*TASK INSTRUCTIONS:* Rescale the material that begins at the line containing "The image size is (1200, 989)." and ends after the line containing "pos(455,46)". Reproduce each of those lines, requests included, but multiply every coordinate in the answers by 2.3 and round it to a whole number, with halves rounded up.

*EXTRACTED DATA:*
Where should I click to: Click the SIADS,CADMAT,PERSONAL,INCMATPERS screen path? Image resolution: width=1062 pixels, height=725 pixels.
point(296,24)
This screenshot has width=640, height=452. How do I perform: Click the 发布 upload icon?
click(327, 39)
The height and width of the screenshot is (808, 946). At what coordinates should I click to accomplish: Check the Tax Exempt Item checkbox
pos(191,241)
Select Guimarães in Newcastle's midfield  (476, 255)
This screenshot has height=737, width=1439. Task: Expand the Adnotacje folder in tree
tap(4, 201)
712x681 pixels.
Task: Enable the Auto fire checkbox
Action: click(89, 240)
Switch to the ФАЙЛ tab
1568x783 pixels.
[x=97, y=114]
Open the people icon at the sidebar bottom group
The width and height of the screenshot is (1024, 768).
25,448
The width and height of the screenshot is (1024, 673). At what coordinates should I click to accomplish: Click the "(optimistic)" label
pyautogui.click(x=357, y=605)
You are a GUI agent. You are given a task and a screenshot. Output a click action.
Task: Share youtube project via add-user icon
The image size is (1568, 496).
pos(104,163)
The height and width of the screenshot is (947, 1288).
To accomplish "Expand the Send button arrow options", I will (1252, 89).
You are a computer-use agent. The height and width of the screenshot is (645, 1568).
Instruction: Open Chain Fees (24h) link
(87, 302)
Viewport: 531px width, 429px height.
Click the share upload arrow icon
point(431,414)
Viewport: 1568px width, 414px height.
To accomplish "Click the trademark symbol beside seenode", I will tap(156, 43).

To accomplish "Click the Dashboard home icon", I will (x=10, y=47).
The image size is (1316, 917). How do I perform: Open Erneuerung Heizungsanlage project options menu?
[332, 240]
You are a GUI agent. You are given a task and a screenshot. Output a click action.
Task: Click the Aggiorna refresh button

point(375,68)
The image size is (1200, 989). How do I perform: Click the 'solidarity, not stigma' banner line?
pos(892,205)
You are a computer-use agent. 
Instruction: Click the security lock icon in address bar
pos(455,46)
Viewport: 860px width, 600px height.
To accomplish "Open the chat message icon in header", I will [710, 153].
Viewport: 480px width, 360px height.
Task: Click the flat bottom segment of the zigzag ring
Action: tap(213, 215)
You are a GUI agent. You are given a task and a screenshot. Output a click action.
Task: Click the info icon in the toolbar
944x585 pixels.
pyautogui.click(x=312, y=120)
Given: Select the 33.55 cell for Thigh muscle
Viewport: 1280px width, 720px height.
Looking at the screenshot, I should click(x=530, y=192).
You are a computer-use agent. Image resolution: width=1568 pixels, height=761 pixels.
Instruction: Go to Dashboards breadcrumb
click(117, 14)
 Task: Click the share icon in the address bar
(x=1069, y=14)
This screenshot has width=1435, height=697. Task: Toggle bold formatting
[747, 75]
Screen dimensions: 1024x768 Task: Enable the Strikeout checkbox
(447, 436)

*EXERCISE OUTPUT:*
The image size is (1200, 989). How do I perform: Click the 'solidarity, not stigma' banner line?
pos(2052,472)
You are a computer-use agent. 
Instruction: Click the security lock icon in address bar
pos(1047,106)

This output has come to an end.